The prince travelled to the Wateredge Inn on the shores of Lake Windermere and the town of Cockermouth, both devastated by last year's heavy rain.

Thursday, 20 May 2010

Flood Pc widow speaks of loss

Six months after he was swept to death by floodwater, the widow of a Cumbria Police officer has spoken of the night "Mother Nature completely lost it".

Hazel Barker said that the family was still finding it difficult to cope after the tragedy.

Wednesday, 8 September 2010

Artists impression of the new Navvies Bridge
The bridge will carry pedestrians and cyclists across the River Derwent

Plans for the replacement of a bridge destroyed by floods in Cumbria are being put before the public.

Workington's Navvies Bridge was damaged beyond repair by flood water last November.

Cumbria County Council has submitted a proposal for a bow-arch crossing to carry both pedestrians and cyclists across the River Derwent.

BBC News: Plans for new Workington bridge

Friday, 8 October 2010

A temporary railway station built for a flood-hit Cumbrian community is being closed after 10 months use.

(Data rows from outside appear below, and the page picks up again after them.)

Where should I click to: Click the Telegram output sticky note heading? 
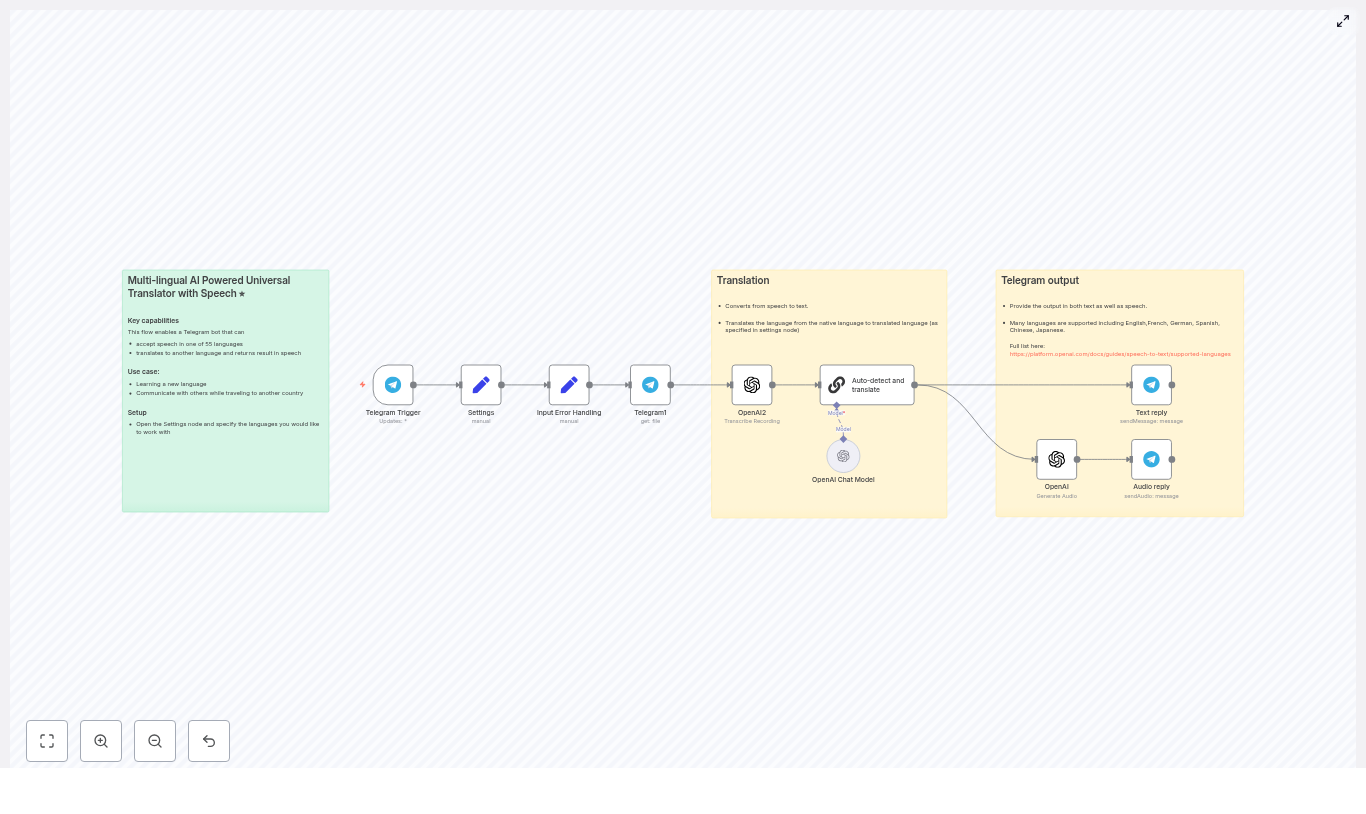(1040, 281)
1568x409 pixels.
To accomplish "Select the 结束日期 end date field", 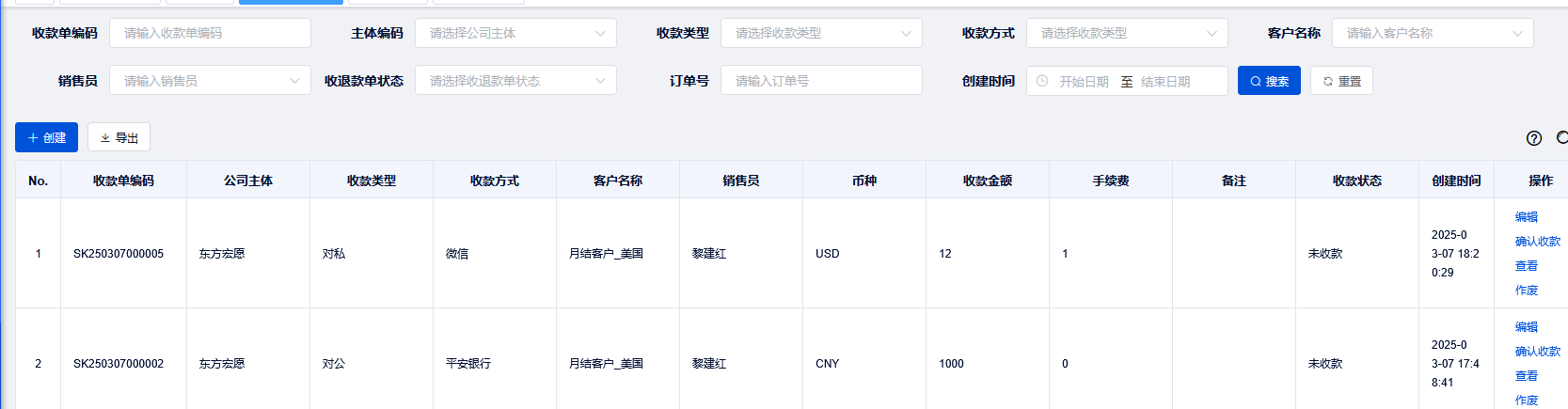I will pos(1165,82).

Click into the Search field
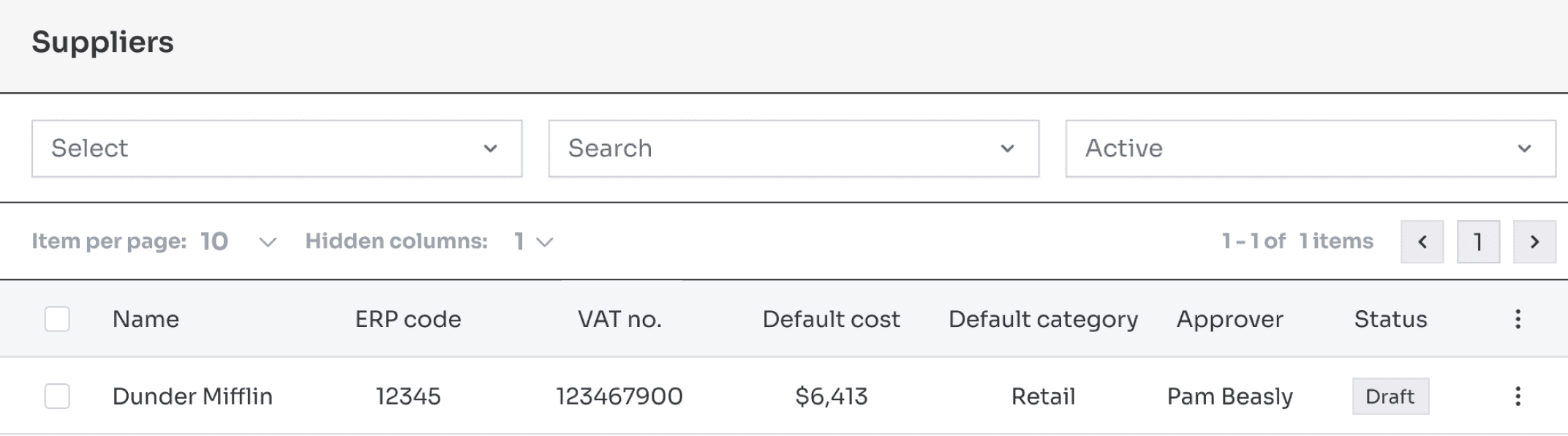point(794,149)
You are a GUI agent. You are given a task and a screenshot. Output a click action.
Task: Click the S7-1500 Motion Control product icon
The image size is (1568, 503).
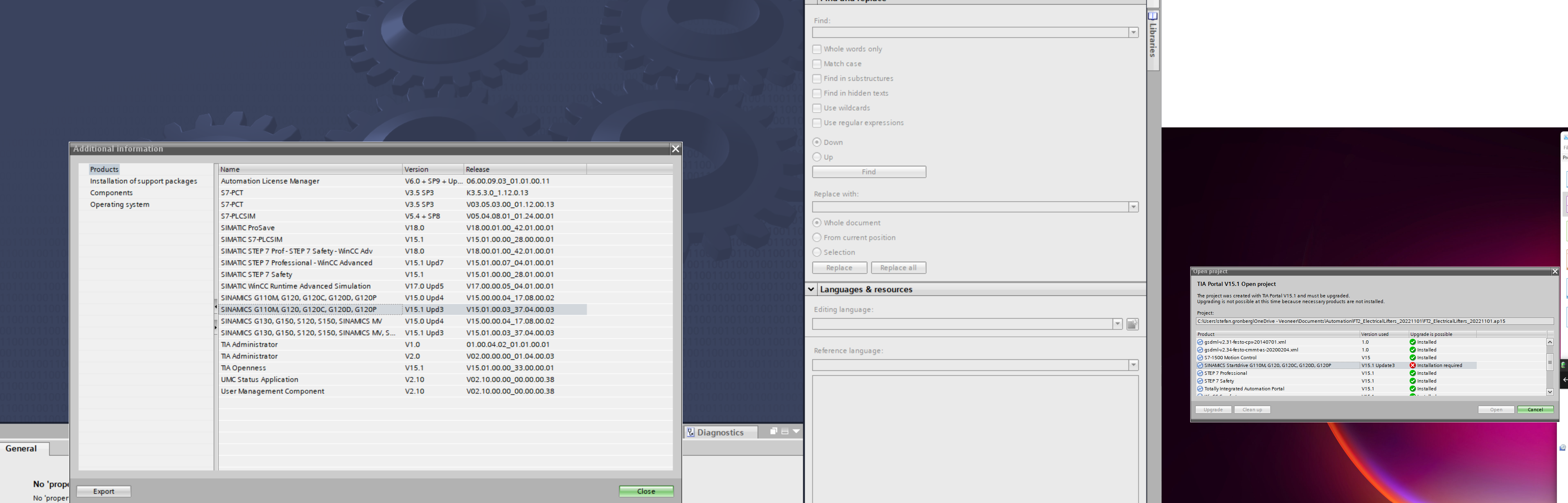1200,358
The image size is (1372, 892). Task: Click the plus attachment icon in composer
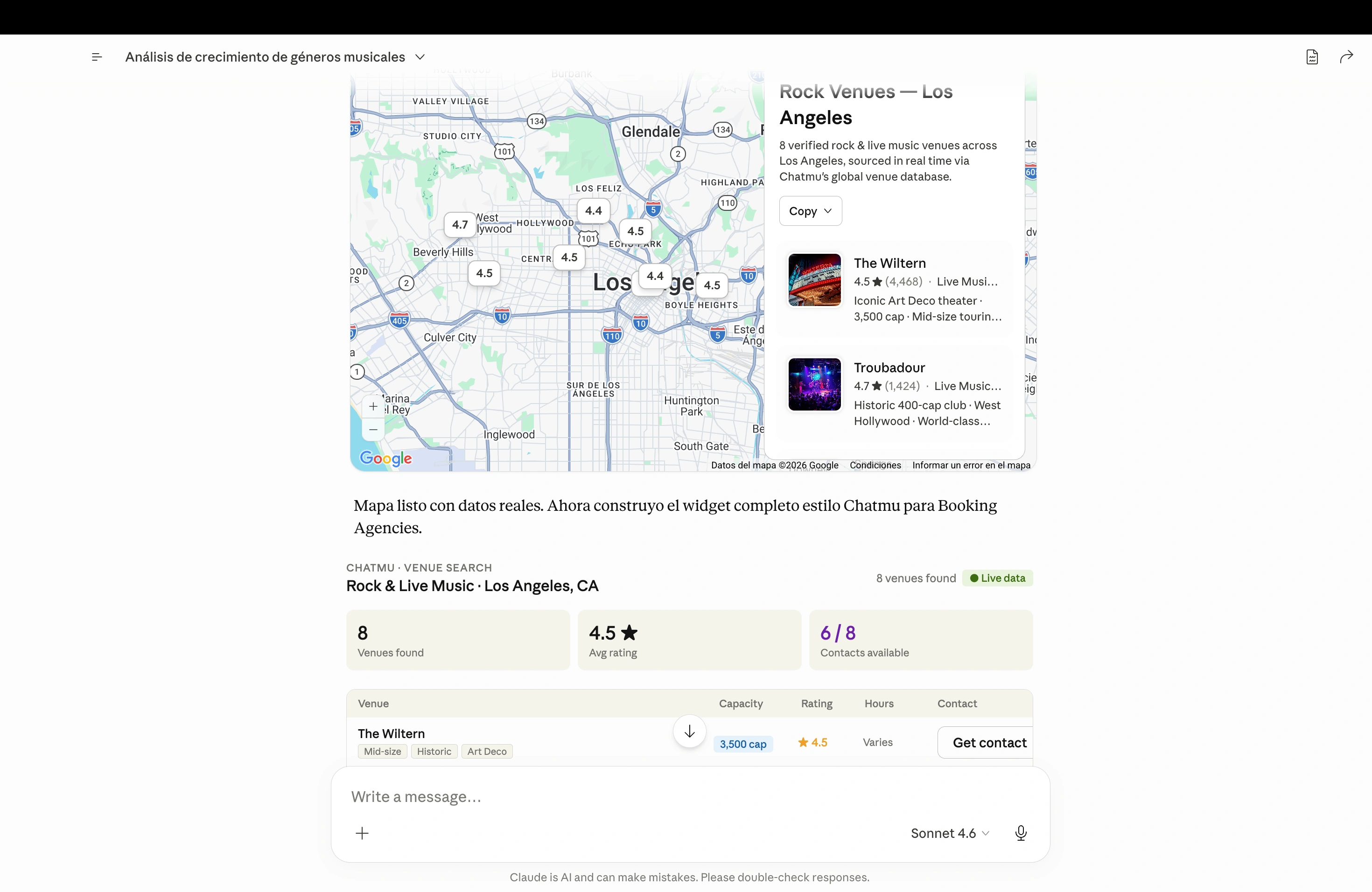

Network Rail constructed the Workington North station when floods in November 2009 damaged or destroyed several road bridges in the area.

The service allowed people to travel across the River Derwent and avoid lengthy road detours.

But as road routes reopen, passenger numbers have fallen from a high of 2,200 per day to an average of two.

BBC News: Temporary station closed

Friday, 15 October 2010

The death of a Pc who fell from a bridge that collapsed during floods in Cumbria was an accident, an inquest jury rules.

A post-mortem examination concluded he died from a combination of blunt head trauma and drowning.

The inquest heard evidence from colleagues and the officer's widow Hazel of his courage and dedication to his job.

The hearing was also told that Northside Bridge - more than 100 years old - was in "satisfactory condition" before the devastation caused by the "unprecedented" heavy downpour.

BBC News: Inquest held into Pc' s death

Friday, 29 Oct 2010

A clothing bank set up to help victims of floods in a Cumbrian town has closed its doors after 11 months.

Volunteers set up the facility to distribute donated clothes, bedding, toys and cleaning products.

BBC News: Clothing bank closes

Monday, 7 November 2010

Wish you were here book cover
The book will be sold to raise money for charities

A book containing postcards written by celebrities to show their support for Cumbria after last year's floods is to go on sale.

Cumbria Tourism asked people including Dame Judi Dench and Patrick Stewart to spread the word it was still open for business after last November's floods.

The cards have been collected for a book, with a forward by the Prince of Wales.

BBC News: Postcard book goes on sale

The future

Cumbria Floods One year on: Caz Graham revisits those who suffered in Cumbria's floods in 2009.

This year has been a year of rebuilding for the town's residents and the programme hears from people who are still trying to deal with the effects of the floods.